Discounts you can stack
| Discount | Typical savings | When it applies |
|---|---|---|
| Batch API | 50% | Jobs that can wait up to 24h |
| Prompt caching | 50–90% | Repeated prefixes (system prompts, RAG context) |
| Volume / committed-use | 10–30% | Enterprise contracts |
| Together / Replicate hosting | varies | Open-weight models — sometimes cheaper than first-party APIs |
See the prompt caching guide for how to structure prompts to maximize cache hits, and hidden costs of LLM apps for the costs that don't appear on any pricing page.
How to actually pick
- Pick the cheapest 3 models that meet your minimum quality bar for the task.
- Run a quality eval — even a 50-prompt human-rated set — against each.
- Calculate end-to-end cost on your real workload (system prompt + history + outputs), not list price.
- Pick the lowest-cost model that crosses your quality bar. Re-evaluate quarterly; pricing and quality both move.
Related
- Cheapest LLM for chatbots — workload-specific math
- Claude vs GPT pricing
- LLM pricing changes — May 2026
- Prompt caching — how to actually save money
FAQ
Why blend input + output equally?
Because real workloads vary. Pure RAG generates ~5x more output than input. A summarizer is the opposite. Blending equally is a fair starting point that ranks models on raw $/MTok rather than a workload-specific bias. The /pricing table on this site lets you weight differently.
Why not just sort by input price?
Output price is usually 3-5x input. A model that's cheap on input but expensive on output (the GPT-5 family does this) ranks worse for chat than a model with balanced pricing.
Are these list prices? What about batch / cached?
List prices, no batch or caching applied.

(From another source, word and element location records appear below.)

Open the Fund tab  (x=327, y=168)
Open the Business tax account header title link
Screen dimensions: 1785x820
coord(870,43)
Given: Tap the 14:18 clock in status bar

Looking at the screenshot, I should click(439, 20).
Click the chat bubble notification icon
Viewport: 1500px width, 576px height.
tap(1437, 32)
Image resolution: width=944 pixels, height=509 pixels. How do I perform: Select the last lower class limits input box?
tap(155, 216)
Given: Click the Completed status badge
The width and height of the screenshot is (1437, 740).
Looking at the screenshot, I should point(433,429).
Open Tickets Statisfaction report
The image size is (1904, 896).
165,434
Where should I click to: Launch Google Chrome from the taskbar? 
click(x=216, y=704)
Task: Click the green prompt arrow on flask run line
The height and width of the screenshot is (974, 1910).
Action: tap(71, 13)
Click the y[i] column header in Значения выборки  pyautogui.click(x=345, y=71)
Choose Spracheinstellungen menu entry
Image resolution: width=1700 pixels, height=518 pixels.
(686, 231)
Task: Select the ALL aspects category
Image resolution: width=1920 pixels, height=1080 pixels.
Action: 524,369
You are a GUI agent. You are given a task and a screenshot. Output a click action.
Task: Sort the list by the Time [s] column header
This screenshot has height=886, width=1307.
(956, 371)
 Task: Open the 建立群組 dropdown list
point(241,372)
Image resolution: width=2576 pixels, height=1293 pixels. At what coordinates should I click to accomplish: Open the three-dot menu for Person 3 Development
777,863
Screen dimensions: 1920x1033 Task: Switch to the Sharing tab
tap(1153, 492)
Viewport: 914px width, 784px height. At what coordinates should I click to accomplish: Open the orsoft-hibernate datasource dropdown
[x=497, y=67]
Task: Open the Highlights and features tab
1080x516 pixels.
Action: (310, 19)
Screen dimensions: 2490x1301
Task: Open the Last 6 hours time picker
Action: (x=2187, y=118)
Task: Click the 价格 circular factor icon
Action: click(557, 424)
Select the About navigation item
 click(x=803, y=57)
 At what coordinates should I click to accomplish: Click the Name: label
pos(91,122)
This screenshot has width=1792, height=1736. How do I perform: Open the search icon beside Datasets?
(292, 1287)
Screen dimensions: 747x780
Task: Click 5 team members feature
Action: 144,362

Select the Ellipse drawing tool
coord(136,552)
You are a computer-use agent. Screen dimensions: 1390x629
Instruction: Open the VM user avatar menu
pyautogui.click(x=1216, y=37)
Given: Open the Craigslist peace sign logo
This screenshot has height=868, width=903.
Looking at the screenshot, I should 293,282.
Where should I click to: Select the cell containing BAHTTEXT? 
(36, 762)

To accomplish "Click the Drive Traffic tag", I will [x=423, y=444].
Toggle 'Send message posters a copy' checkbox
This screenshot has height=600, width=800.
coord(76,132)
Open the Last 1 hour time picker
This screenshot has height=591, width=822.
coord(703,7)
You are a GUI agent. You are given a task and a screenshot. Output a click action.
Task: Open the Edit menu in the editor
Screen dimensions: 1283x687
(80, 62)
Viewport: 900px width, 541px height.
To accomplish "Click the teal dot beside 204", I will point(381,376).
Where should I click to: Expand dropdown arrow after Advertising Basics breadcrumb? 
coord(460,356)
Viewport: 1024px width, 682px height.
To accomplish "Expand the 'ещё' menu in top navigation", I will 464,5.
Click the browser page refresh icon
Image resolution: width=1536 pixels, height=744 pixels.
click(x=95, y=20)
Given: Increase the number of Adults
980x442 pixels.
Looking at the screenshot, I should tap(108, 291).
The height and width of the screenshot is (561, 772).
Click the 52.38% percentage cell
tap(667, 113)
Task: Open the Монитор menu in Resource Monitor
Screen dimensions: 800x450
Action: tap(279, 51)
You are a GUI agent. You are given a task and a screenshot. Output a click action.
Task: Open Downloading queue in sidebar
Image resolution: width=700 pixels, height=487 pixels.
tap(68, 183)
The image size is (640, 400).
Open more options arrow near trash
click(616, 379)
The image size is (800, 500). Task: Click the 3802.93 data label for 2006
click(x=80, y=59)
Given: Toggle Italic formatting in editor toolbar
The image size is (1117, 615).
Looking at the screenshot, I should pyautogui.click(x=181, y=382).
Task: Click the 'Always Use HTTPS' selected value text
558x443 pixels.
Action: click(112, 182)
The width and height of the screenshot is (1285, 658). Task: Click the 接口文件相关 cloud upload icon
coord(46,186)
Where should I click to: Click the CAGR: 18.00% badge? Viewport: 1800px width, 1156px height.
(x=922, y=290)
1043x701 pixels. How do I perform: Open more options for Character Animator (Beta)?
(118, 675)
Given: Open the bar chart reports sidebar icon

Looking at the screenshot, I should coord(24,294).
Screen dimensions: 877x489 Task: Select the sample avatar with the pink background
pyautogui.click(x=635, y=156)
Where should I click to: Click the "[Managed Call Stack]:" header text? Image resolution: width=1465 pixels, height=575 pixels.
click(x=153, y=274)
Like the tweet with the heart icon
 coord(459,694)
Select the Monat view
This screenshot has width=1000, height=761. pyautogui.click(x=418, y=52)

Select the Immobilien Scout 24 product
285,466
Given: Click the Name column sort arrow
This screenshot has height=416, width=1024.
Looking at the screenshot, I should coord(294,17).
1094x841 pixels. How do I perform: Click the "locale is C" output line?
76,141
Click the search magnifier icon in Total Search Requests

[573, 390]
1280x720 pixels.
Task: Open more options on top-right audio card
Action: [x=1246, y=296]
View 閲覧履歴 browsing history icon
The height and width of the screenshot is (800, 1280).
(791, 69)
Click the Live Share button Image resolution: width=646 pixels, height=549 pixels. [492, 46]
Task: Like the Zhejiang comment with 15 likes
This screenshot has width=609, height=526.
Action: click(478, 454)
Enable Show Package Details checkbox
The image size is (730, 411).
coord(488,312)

Batch APIs typically halve cost for jobs that can wait. Prompt caching cuts input cost 50–90% for repeated prefixes. Both are stackable on most providers; see the /prompt-caching guide.
Why is DeepSeek so cheap?
DeepSeek's MoE architecture lets it serve a 670B-parameter model with the per-token cost of a much smaller dense model. Plus China-based inference economics. The catch: data residency and rate-limit policies differ from US-hosted providers.
Is the cheapest model always the right choice?
No. Latency, tokens-per-second, intelligence, JSON-mode quality, function-calling reliability, and tokenizer efficiency all matter. A 'cheap' model that produces 30% more tokens for the same answer ends up more expensive than the listed price suggests.